[Dataset entries]

● ● ● ● ● ● ●

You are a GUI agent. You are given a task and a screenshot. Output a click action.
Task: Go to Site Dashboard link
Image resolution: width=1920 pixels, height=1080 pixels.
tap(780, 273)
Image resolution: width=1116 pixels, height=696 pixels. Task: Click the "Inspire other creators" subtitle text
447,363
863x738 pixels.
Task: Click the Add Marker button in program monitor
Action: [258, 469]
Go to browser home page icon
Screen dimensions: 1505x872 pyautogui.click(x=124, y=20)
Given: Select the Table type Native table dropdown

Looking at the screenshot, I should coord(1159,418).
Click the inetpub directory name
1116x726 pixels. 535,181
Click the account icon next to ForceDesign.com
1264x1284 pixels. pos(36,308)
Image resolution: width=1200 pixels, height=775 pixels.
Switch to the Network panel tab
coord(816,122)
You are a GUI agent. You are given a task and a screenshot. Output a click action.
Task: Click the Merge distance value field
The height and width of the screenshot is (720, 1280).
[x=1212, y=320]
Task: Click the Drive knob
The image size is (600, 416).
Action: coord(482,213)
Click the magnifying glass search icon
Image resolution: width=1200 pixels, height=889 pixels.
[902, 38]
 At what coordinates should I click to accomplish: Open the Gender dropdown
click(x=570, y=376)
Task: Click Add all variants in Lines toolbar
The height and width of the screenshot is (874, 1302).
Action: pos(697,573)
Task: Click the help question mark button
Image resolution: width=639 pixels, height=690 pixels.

● ● ● ● ● ● ●

TASK DIRECTIONS -
Nothing outside the span should appear: transcribe the lines from the one containing "Task: Click the help question mark button" through the last line of the records.

RESPONSE BELOW -
Task: Click the help question mark button
Image resolution: width=639 pixels, height=690 pixels.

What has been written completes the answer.